## Input material
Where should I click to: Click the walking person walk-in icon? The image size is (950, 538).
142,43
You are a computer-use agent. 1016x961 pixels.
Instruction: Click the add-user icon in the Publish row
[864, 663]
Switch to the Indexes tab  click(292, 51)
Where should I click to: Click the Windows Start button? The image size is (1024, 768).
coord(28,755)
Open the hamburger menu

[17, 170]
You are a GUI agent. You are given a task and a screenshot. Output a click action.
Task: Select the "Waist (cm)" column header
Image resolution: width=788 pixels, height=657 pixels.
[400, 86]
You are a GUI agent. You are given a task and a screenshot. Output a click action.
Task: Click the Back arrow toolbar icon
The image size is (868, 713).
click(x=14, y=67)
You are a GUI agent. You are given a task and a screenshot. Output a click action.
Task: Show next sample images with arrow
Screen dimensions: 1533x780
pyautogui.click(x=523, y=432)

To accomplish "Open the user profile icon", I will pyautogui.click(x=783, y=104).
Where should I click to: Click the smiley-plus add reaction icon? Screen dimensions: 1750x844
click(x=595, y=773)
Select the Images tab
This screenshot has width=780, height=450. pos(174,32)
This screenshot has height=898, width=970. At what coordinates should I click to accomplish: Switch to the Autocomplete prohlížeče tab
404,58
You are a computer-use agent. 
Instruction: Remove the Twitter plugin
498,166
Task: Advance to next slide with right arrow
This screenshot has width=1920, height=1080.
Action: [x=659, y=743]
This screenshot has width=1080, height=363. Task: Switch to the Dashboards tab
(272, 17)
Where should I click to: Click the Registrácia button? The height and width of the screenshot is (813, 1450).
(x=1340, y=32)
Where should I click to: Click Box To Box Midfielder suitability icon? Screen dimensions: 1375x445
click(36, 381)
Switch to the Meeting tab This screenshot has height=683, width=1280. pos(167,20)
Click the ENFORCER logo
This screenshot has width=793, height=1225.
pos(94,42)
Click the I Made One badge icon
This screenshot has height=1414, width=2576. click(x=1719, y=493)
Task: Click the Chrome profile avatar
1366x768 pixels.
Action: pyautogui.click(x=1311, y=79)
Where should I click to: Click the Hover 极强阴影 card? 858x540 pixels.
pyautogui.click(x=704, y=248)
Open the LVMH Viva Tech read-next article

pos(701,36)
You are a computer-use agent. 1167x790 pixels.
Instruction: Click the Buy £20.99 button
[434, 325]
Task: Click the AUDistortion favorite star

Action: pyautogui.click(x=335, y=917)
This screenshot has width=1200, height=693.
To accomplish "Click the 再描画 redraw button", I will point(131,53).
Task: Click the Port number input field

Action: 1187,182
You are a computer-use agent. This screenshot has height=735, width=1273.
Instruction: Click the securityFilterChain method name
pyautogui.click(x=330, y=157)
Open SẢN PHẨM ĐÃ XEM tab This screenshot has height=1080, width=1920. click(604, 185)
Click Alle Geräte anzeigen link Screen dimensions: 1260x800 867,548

## Exercise aim
From the first line to the last, transcribe the records exactly.

## Task solution
Where should I click to: Click the walking person walk-in icon? The image size is (950, 538).
142,43
You are a computer-use agent. 1016x961 pixels.
Instruction: Click the add-user icon in the Publish row
[864, 663]
Switch to the Indexes tab  click(292, 51)
Where should I click to: Click the Windows Start button? The image size is (1024, 768).
coord(28,755)
Open the hamburger menu

[17, 170]
You are a GUI agent. You are given a task and a screenshot. Output a click action.
Task: Select the "Waist (cm)" column header
Image resolution: width=788 pixels, height=657 pixels.
[400, 86]
You are a GUI agent. You are given a task and a screenshot. Output a click action.
Task: Click the Back arrow toolbar icon
The image size is (868, 713).
click(x=14, y=67)
You are a GUI agent. You are given a task and a screenshot. Output a click action.
Task: Show next sample images with arrow
Screen dimensions: 1533x780
pyautogui.click(x=523, y=432)

To accomplish "Open the user profile icon", I will pyautogui.click(x=783, y=104).
Where should I click to: Click the smiley-plus add reaction icon? Screen dimensions: 1750x844
click(x=595, y=773)
Select the Images tab
This screenshot has width=780, height=450. pos(174,32)
This screenshot has height=898, width=970. At what coordinates should I click to accomplish: Switch to the Autocomplete prohlížeče tab
404,58
You are a computer-use agent. 
Instruction: Remove the Twitter plugin
498,166
Task: Advance to next slide with right arrow
This screenshot has width=1920, height=1080.
Action: [x=659, y=743]
This screenshot has width=1080, height=363. Task: Switch to the Dashboards tab
(272, 17)
Where should I click to: Click the Registrácia button? The height and width of the screenshot is (813, 1450).
(x=1340, y=32)
Where should I click to: Click Box To Box Midfielder suitability icon? Screen dimensions: 1375x445
click(36, 381)
Switch to the Meeting tab This screenshot has height=683, width=1280. pos(167,20)
Click the ENFORCER logo
This screenshot has width=793, height=1225.
pos(94,42)
Click the I Made One badge icon
This screenshot has height=1414, width=2576. click(x=1719, y=493)
Task: Click the Chrome profile avatar
1366x768 pixels.
Action: pyautogui.click(x=1311, y=79)
Where should I click to: Click the Hover 极强阴影 card? 858x540 pixels.
pyautogui.click(x=704, y=248)
Open the LVMH Viva Tech read-next article

pos(701,36)
You are a computer-use agent. 1167x790 pixels.
Instruction: Click the Buy £20.99 button
[434, 325]
Task: Click the AUDistortion favorite star

Action: pyautogui.click(x=335, y=917)
This screenshot has width=1200, height=693.
To accomplish "Click the 再描画 redraw button", I will point(131,53).
Task: Click the Port number input field

Action: 1187,182
You are a computer-use agent. This screenshot has height=735, width=1273.
Instruction: Click the securityFilterChain method name
pyautogui.click(x=330, y=157)
Open SẢN PHẨM ĐÃ XEM tab This screenshot has height=1080, width=1920. click(604, 185)
Click Alle Geräte anzeigen link Screen dimensions: 1260x800 867,548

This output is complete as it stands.